Todavía no lo había resuelto cuando Mick se giró hacia mí y señaló el reloj. Era la una en punto. Hora de irse.

Tuve que entrar solo. Aquella parecía ser la parte más sencilla, pero a mí no me lo pareció cuando llegó el momento de enfrentarme a ella. No había modo de saber qué tipo de recibimiento me esperaba. Si Stettner había decidido, cosa muy razonable además, que era más barato y más seguro matarme que pagarme, lo único que tenía que hacer era entornar la puerta unos centímetros y dispararme sin que prácticamente le hubiera puesto los ojos encima. Allí se podía disparar un cañón sin que nadie se enterase, y, además, aunque alguien lo oyese, le importaría un bledo.

Ni siquiera sabía si Bergen y Olga estaban en el interior. Yo llegaba justo a la hora, y ellos debían de llevar allí muchísimo tiempo. Eran los anfitriones, y no tenía sentido que llegasen tarde a su propia fiesta. Aun así, yo no había visto por la calle ningún coche que pudiese ser suyo, y no había detectado signo alguno de vida en el estadio, al menos desde donde estábamos aparcados.

Probablemente hubiera un garaje en el interior del edificio; me había parecido ver la puerta de uno en el lado opuesto. Si yo hubiera estado en su lugar, habría preferido tener dónde aparcar allí dentro. No sabía qué coche tendrían, pero si fuera alguno que encajase en su modo de vida desde luego no sería del tipo que a uno le gustaría dejar aparcado en la calle.

Todo aquello lo pensaba únicamente para mantener la cabeza ocupada en cosas vanas, igual que antes había hecho al tratar de adivinar el distrito en el que nos encontrábamos. ¿Estarían o no estarían? ¿Me saludarían con un apretón de manos o con una bala? Y el caso es que intuía desde el principio que estaban allí, porque sentía que unos ojos me observaban mientras me acercaba a la puerta. Llevaba el casete en el bolsillo del abrigo, ya que suponía que no me dispararían antes de asegurarse de que lo llevaba conmigo. También llevaba la Smith del calibre 38 en el mismo lugar que la había colocado al principio, debajo del abrigo y de la chaqueta del traje, sujeta bajo la cinturilla de los pantalones. En aquel momento me hubiera resultado mucho más práctico llevarla en el bolsillo del abrigo, pero quería tenerla a mano después de quitármelo y…

Me estaban observando, ya estaba claro, porque la puerta se abrió antes de que llegase a llamar.

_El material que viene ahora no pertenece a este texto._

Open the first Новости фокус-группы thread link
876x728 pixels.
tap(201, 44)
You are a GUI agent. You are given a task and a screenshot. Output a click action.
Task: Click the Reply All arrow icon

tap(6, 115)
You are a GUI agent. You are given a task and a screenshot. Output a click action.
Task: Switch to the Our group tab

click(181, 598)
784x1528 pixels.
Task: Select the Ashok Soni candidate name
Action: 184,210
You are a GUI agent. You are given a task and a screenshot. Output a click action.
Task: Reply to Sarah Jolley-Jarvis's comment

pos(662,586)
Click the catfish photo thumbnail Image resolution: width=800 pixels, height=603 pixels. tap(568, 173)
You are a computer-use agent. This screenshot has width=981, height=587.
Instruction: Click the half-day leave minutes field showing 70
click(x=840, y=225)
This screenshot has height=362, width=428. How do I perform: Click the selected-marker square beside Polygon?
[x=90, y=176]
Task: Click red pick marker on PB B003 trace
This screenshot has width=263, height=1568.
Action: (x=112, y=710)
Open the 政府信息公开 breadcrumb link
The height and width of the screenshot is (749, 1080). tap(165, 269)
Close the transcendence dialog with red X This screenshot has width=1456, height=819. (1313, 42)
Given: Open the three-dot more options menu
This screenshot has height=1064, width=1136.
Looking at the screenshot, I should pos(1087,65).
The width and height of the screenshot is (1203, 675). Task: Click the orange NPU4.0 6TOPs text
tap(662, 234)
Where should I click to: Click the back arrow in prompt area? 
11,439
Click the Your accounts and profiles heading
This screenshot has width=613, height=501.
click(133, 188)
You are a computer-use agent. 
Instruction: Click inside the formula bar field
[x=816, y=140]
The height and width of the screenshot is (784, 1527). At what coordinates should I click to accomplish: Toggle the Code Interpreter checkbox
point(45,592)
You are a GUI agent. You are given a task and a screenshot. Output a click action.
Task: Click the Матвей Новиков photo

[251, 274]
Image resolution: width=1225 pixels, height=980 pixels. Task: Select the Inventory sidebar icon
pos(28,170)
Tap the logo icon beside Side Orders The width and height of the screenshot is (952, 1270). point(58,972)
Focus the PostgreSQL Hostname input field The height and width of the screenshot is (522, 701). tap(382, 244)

No había ninguna pistola apuntándome, solo Bergen Stettner vestido como lo había visto el jueves por la noche, con la chaqueta deportiva de ante. En esta ocasión, sus pantalones eran de color caqui, y parecían de un uniforme militar; además se había metido la parte inferior dentro de las botas. Desde luego, era una imagen muy curiosa, ya que las diferentes partes de su indumentaria en principio parecían no encajar unas con otras, aunque, sin saber muy bien cómo, sí lo hacían.